LOLA de Brillante Mendoza
Diffusé sur Arte mercredi 24 Juillet
Plongez au cœur des quartiers populaires de Manille, et découvrez ses rues jonchées de détritus, ses pluies fréquentes et diluviennes et ses habitants aussi humbles que courageux. Tout commence avec l'achat d'un cierge par grand-mère Josefa, dit Sepa, que cette dernière et le petit Jay-Jay iront allumer au pied d'un mur de béton, On apprendra par la suite que c'est en hommage à Arnold Quimpo, l'oncle, qui a été poignardé et tué en pleine rue pour un simple vol de téléphone portable. Grand-mère Sepa devra alors s'occuper des obsèques, malgré le manque d'argent et les impondérables.
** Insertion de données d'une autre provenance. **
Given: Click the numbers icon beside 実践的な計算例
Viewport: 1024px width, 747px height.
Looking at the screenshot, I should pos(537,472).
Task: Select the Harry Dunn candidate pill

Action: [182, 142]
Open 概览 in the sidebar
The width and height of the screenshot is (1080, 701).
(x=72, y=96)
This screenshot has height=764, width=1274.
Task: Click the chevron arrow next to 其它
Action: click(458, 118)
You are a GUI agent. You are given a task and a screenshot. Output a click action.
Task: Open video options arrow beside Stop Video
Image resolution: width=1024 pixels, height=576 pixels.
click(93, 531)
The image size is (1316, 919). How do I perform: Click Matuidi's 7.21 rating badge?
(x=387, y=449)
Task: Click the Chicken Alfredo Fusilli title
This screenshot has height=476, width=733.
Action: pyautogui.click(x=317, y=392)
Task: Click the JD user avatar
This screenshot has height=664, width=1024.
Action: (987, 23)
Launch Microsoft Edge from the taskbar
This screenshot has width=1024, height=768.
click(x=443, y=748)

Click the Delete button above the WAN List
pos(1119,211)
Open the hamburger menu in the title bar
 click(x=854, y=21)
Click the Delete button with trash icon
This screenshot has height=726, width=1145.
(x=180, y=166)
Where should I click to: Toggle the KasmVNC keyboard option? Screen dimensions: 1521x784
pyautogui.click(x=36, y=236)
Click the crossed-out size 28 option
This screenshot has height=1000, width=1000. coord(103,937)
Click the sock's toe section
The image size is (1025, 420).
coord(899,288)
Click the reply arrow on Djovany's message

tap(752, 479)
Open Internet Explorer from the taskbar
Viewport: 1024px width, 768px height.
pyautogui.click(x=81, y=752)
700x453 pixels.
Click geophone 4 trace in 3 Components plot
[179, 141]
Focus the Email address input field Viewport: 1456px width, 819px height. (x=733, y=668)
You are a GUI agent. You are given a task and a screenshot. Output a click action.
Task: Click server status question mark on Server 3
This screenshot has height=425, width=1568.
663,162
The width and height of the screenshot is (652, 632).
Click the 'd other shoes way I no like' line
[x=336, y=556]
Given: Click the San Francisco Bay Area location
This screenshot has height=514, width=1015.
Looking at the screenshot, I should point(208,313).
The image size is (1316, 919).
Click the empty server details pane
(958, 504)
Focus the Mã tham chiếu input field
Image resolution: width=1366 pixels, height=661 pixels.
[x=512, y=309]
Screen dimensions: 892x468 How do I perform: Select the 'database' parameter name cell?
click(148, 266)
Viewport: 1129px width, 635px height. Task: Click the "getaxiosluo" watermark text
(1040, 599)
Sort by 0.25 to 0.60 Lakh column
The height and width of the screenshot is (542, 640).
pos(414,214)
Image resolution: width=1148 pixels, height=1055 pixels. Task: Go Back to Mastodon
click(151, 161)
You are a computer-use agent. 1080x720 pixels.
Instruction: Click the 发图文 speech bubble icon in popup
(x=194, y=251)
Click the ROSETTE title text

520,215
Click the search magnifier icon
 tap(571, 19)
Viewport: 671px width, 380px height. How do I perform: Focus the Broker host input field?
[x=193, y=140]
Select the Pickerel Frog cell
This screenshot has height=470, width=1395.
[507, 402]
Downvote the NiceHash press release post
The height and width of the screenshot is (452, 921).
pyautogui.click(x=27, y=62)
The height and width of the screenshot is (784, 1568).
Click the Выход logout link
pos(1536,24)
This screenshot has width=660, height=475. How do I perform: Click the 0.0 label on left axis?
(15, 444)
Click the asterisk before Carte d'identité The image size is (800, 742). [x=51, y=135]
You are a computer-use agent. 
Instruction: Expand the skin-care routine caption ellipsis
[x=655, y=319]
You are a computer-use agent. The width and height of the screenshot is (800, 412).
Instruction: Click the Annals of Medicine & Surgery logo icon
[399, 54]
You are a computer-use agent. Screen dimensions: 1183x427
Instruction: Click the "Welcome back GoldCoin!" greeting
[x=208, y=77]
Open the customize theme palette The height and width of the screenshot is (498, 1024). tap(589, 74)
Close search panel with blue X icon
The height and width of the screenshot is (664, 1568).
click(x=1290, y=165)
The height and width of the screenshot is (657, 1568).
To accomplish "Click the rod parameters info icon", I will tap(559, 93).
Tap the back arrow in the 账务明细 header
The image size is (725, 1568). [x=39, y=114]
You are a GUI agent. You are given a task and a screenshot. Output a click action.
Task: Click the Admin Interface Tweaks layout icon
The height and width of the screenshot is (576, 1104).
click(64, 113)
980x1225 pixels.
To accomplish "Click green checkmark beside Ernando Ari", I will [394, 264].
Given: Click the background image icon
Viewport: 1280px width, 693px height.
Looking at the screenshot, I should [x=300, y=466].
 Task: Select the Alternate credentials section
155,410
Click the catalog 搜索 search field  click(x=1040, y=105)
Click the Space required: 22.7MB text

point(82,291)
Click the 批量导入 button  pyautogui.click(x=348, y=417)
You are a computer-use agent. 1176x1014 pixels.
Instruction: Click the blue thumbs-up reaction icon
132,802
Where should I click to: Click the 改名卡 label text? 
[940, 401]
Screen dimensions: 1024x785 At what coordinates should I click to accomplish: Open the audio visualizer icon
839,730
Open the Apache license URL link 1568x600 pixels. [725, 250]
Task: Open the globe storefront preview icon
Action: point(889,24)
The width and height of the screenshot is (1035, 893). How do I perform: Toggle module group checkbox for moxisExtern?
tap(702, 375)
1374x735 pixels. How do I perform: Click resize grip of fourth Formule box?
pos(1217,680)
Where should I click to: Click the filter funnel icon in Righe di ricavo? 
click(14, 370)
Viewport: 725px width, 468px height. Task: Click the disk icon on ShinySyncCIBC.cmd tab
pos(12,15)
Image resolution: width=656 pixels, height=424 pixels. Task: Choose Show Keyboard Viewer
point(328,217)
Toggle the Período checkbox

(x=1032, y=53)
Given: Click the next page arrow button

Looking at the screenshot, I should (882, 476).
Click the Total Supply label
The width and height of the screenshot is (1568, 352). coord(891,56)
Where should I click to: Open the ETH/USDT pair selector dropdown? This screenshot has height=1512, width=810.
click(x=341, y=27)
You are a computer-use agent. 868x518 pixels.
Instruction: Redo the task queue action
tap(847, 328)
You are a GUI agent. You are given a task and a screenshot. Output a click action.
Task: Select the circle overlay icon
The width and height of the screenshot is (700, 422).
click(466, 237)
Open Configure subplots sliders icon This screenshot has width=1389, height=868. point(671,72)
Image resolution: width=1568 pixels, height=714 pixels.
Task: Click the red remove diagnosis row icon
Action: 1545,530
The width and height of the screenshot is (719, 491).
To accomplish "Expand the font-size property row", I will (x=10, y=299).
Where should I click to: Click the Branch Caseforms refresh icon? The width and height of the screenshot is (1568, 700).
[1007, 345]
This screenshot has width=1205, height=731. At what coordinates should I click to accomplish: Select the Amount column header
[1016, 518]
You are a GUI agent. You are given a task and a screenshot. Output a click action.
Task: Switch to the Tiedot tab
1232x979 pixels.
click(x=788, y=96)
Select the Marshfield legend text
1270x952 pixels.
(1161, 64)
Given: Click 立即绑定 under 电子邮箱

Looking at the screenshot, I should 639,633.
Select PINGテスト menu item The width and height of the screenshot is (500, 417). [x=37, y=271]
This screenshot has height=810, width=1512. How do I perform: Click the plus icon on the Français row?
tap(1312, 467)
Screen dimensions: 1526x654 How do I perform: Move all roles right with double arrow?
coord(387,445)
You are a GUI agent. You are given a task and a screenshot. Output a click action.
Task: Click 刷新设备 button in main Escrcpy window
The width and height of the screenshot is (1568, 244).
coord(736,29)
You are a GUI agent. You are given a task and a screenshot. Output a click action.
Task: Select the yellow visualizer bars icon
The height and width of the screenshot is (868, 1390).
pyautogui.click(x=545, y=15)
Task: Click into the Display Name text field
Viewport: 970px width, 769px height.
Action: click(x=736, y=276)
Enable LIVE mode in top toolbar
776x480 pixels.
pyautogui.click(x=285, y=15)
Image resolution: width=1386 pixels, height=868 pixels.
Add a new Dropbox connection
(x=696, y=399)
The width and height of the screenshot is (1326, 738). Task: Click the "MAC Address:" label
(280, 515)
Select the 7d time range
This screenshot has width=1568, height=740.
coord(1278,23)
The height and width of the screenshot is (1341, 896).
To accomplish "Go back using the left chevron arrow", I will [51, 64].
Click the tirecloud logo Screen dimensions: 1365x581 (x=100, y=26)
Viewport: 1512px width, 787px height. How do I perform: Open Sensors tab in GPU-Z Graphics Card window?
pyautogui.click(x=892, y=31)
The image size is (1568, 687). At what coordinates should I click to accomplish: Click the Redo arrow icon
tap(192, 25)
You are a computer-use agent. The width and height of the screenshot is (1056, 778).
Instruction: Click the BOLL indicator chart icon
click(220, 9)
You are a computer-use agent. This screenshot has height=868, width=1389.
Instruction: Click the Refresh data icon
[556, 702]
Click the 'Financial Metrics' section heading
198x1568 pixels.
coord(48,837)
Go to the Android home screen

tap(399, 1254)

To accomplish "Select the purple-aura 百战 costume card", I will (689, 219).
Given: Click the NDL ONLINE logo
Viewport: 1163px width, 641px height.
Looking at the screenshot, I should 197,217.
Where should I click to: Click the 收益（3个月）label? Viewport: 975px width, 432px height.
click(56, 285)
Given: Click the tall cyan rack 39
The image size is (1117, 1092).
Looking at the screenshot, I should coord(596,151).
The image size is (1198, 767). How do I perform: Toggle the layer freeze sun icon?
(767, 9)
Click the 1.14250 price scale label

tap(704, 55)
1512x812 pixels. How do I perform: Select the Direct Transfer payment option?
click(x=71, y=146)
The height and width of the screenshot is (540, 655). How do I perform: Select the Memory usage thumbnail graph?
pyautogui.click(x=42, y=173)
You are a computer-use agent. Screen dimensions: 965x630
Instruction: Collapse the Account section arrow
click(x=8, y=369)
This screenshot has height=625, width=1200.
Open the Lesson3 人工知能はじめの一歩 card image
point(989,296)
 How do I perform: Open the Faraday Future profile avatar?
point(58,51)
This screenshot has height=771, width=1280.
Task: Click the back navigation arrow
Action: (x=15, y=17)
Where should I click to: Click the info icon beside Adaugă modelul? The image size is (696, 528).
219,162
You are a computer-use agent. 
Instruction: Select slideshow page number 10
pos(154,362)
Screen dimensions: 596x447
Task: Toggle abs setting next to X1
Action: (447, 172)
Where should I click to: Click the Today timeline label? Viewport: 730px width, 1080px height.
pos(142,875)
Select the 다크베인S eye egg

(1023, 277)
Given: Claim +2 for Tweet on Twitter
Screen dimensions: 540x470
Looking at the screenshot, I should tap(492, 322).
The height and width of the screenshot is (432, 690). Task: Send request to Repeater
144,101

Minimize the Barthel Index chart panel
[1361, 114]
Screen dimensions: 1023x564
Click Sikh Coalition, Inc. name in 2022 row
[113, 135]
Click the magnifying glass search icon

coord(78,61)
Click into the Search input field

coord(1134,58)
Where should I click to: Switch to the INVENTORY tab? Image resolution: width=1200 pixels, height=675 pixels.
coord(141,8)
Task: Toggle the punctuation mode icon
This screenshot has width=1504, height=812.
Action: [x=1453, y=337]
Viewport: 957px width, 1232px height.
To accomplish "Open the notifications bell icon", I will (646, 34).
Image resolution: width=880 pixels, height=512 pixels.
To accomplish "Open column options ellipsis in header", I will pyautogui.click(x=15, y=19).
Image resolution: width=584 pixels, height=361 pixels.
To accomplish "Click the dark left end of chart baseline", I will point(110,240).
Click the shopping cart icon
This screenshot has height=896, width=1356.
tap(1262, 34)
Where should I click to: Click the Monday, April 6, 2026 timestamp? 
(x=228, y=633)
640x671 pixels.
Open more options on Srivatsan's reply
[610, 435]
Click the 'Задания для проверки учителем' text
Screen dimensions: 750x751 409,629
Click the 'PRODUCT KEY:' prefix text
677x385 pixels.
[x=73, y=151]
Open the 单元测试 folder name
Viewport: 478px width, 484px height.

En parallèle, la grand-mère de Mateo Burgos, l'assassin présumé et interpellé, sera convoquée au palais de justice où elle devra faire face à la famille de la victime.
Parcouru de longs plans séquences caméra à l'épaule, le réalisateur, comme à son habitude, suit le destin de ses personnages en collant au maximum à la réalité. À l'aide d'un timing quasiment en temps réel, il nous laisse déambuler avec les protagonistes, au rythme de leurs actions, et nous fait voyager. Véritable moment de vie partagé, on prend les transports en commun avec eux, on va au commissariat avec eux, sur le marché, on devient, comme eux spectateur d'un larcin et le soir on rentre à leur domicile. Mais ce n'est pas du tout lassant, bien au contraire, car Mendoza partage avec nous leurs intimités, prend son temps pour nous faire entrer dans leurs têtes, nous faire vibrer, et approcher au plus près de leurs âmes.
À l'instar des précédents longs-métrage du réalisateur - mais tout de même moins trash - tels "Serbis" et "Kinatay", "Lola" ne se gargarise pas d'un voyeurisme gratuit et ne s'appesantit sur l'intimité de ses personnages que pour subtilement les dévoiler. Car la psychologie ne se comprend que par l'image chez Mendoza, puisque ses personnages ne livrent jamais leurs sentiments ; c'est par le corps et le geste que les êtres s'expriment. Et "Lola" possède son lot de scène fortes et marquantes, comme lorsque la grand-mère Sepa se bat contre le vent pour allumer le cierge - ce qui marque sa difficulté à faire le deuil. Ou lorsqu'elle saisit fermement le T-shirt de Mateo au moment où elle le croise, juste avant qu'elle ne parte en direction des toilettes - ce qui exprime avec plus d'efficacité que les mots ce qu'elle ressent. Ou encore lorsque la grand-mère de Mateo apporte à manger à ce dernier, puis donne de l'argent à la famille de la victime - ce qui traduit à merveille l'amour qu'elle porte à son petit-fils malgré son crime.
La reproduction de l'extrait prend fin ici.